Configuring a syslog server from the Juniper WLC user interface

To collect events, you must configure a syslog server on your Juniper WLC system to forward syslog events to IBM QRadar.

Procedure

  1. Log in to the RingMaster software.
  2. From the Organizer panel, select a Wireless LAN Controller.
  3. From the System panel, select Log.
  4. From the Task panel, select Create Syslog Server.
  5. In the Syslog Server field, type the IP address of your QRadar system.
  6. In the Port field, type 514.
  7. From the Severity Filter list, select a severity.

    Logging debug severity events can negatively affect system performance on the Juniper WLC appliance. It is a good practice for administrators to log events at the error or warning severity level and slowly increase the level to get the data you need. The default severity level is error.
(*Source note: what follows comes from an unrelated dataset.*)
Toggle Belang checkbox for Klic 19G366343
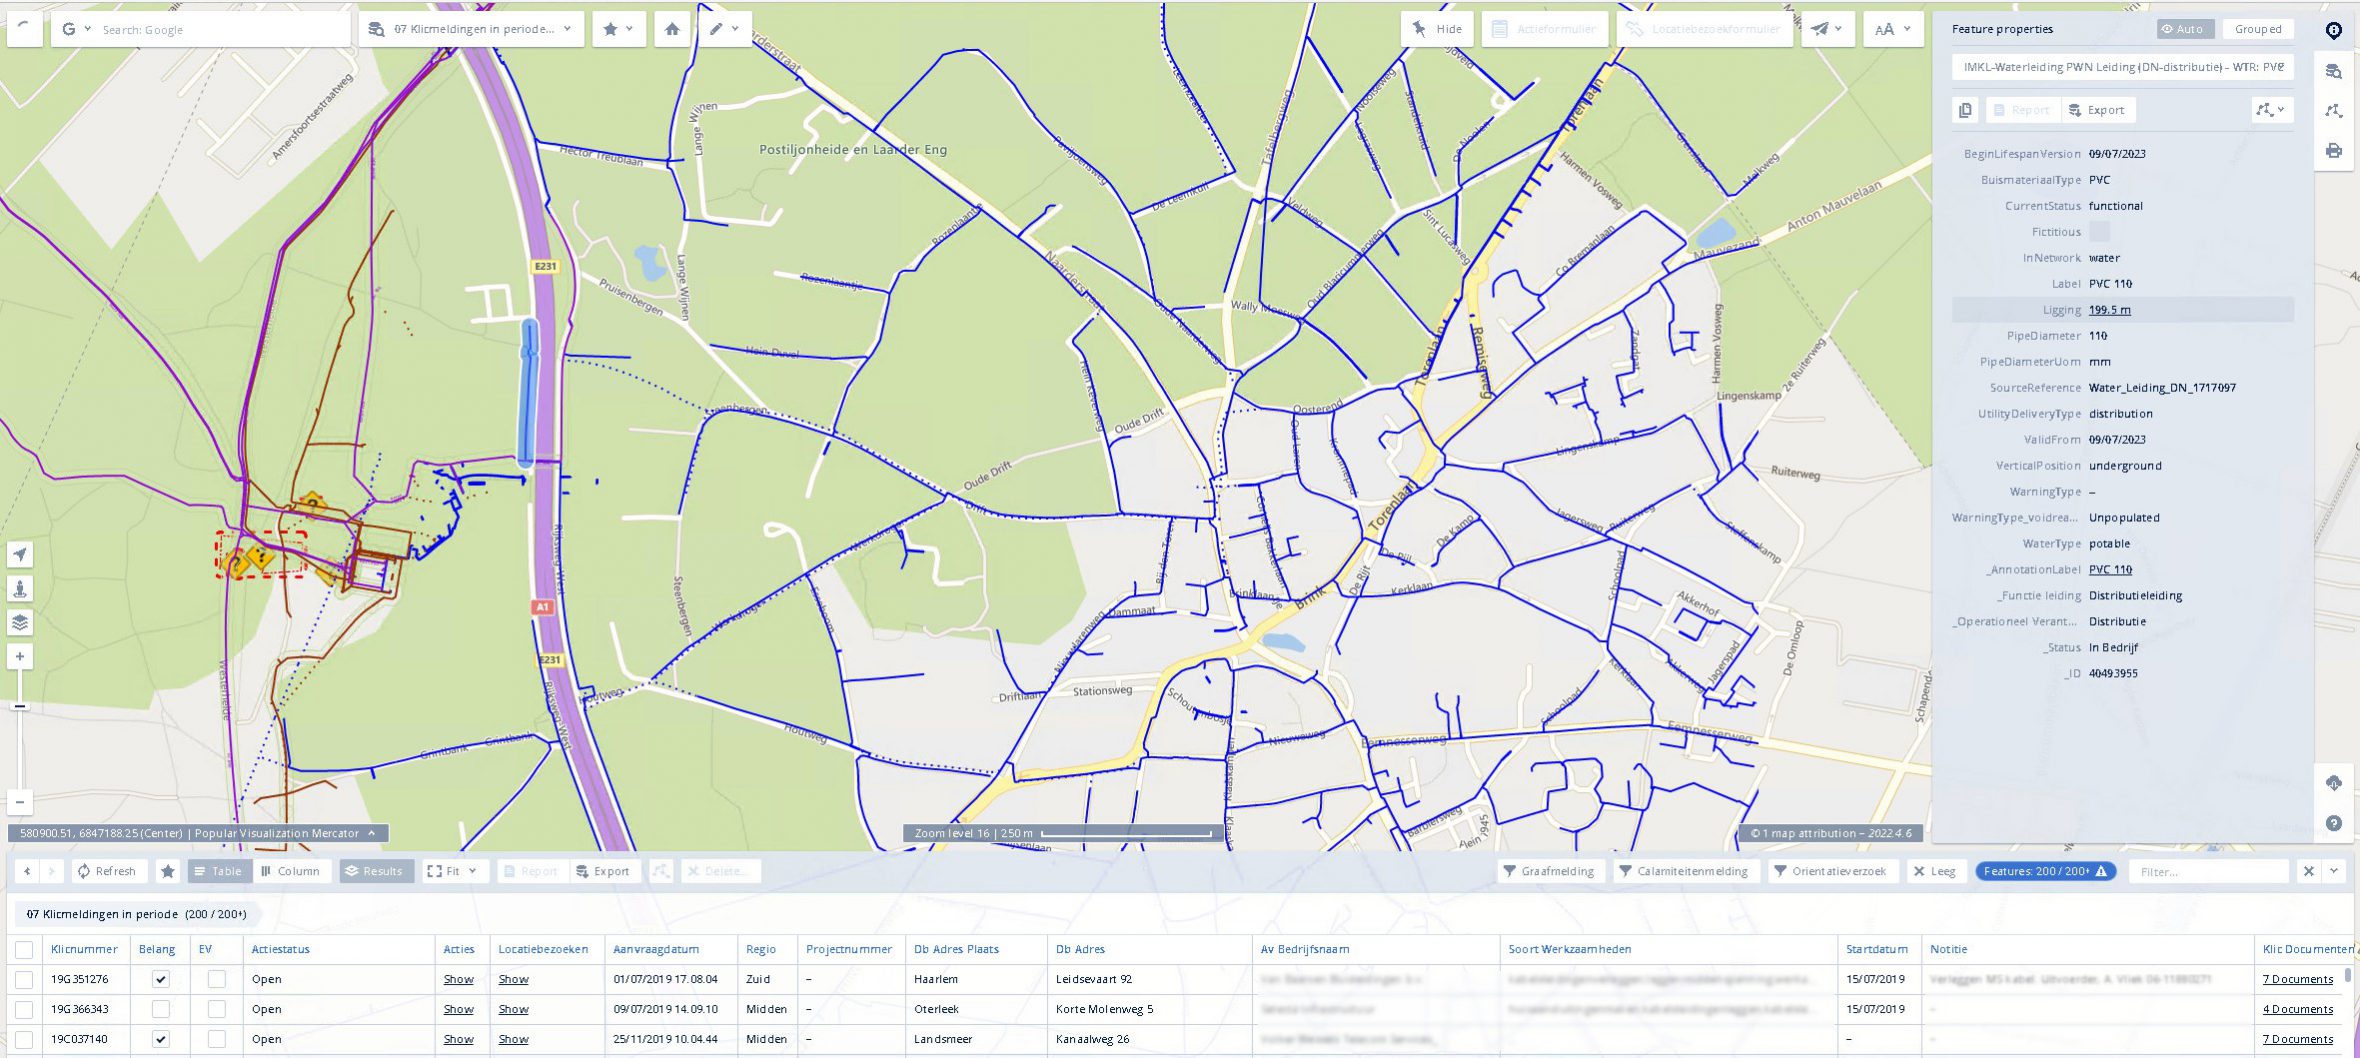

  8. From the Facility Mapping list, select a facility between local 0 - local 7.
  9. Click Finish.

    As events are generated by the Juniper WLC appliance, they are forwarded to the syslog destination you specified. The log source is automatically discovered after enough events are forwarded to QRadar. It typically takes a minimum of 25 events to automatically discover a log source.

What to do next

Administrators can log in to the QRadar Console and verify that the log source is created on the QRadar Console. The Log Activity tab displays events from the Juniper WLC appliance.